• STATED TASK: Copy all of the material below line for line, without changing a single character.

• Rows showing where targets appear:
start

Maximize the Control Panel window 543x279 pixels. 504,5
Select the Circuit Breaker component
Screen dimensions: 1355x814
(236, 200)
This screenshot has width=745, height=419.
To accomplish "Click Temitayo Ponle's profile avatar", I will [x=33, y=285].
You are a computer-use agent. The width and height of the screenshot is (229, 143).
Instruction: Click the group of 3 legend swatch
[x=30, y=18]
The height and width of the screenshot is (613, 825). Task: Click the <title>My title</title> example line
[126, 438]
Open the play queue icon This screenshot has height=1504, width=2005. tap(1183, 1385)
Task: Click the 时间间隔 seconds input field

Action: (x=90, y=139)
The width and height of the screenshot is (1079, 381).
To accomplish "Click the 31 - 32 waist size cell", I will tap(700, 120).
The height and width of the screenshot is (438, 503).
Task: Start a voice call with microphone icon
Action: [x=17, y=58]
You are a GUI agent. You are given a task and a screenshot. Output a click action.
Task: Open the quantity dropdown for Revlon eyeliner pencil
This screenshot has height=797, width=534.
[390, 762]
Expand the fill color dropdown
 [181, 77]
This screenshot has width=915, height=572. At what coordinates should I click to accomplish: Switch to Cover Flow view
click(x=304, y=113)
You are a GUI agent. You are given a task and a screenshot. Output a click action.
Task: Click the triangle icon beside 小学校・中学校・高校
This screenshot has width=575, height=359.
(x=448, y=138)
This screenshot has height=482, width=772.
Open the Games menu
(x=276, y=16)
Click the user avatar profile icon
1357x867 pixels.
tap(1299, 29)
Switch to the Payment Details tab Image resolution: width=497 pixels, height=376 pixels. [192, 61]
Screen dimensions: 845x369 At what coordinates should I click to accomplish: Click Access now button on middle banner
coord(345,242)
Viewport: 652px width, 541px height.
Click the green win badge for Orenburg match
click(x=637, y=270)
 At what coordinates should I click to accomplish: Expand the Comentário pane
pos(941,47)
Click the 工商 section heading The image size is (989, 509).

end

• CORRECT RESPONSE:
Maximize the Control Panel window 543x279 pixels. 504,5
Select the Circuit Breaker component
Screen dimensions: 1355x814
(236, 200)
This screenshot has width=745, height=419.
To accomplish "Click Temitayo Ponle's profile avatar", I will [x=33, y=285].
You are a computer-use agent. The width and height of the screenshot is (229, 143).
Instruction: Click the group of 3 legend swatch
[x=30, y=18]
The height and width of the screenshot is (613, 825). Task: Click the <title>My title</title> example line
[126, 438]
Open the play queue icon This screenshot has height=1504, width=2005. tap(1183, 1385)
Task: Click the 时间间隔 seconds input field

Action: (x=90, y=139)
The width and height of the screenshot is (1079, 381).
To accomplish "Click the 31 - 32 waist size cell", I will tap(700, 120).
The height and width of the screenshot is (438, 503).
Task: Start a voice call with microphone icon
Action: [x=17, y=58]
You are a GUI agent. You are given a task and a screenshot. Output a click action.
Task: Open the quantity dropdown for Revlon eyeliner pencil
This screenshot has height=797, width=534.
[390, 762]
Expand the fill color dropdown
 [181, 77]
This screenshot has width=915, height=572. At what coordinates should I click to accomplish: Switch to Cover Flow view
click(x=304, y=113)
You are a GUI agent. You are given a task and a screenshot. Output a click action.
Task: Click the triangle icon beside 小学校・中学校・高校
This screenshot has width=575, height=359.
(x=448, y=138)
This screenshot has height=482, width=772.
Open the Games menu
(x=276, y=16)
Click the user avatar profile icon
1357x867 pixels.
tap(1299, 29)
Switch to the Payment Details tab Image resolution: width=497 pixels, height=376 pixels. [192, 61]
Screen dimensions: 845x369 At what coordinates should I click to accomplish: Click Access now button on middle banner
coord(345,242)
Viewport: 652px width, 541px height.
Click the green win badge for Orenburg match
click(x=637, y=270)
 At what coordinates should I click to accomplish: Expand the Comentário pane
pos(941,47)
Click the 工商 section heading The image size is (989, 509).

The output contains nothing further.